TASK PROMPT:
Pick out and copy every line below that has the word "agent".

DATA TO USE:
****************
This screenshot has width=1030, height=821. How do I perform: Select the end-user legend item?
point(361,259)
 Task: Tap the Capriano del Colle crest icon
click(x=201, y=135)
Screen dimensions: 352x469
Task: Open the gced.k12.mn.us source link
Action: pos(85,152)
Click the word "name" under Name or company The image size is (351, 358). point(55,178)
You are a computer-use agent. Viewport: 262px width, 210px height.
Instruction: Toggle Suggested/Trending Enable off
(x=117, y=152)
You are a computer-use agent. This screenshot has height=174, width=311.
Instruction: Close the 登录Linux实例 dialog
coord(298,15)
****************
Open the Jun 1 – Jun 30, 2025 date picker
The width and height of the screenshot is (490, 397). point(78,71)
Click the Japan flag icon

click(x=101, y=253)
****************
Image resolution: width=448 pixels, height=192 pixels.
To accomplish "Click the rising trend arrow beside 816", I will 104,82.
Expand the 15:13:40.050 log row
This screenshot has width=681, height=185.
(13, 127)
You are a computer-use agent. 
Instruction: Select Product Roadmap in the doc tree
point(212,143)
****************
EXPECTED ANSWER:
You are a computer-use agent. Viewport: 262px width, 210px height.
You are a computer-use agent. This screenshot has height=174, width=311.
You are a computer-use agent. 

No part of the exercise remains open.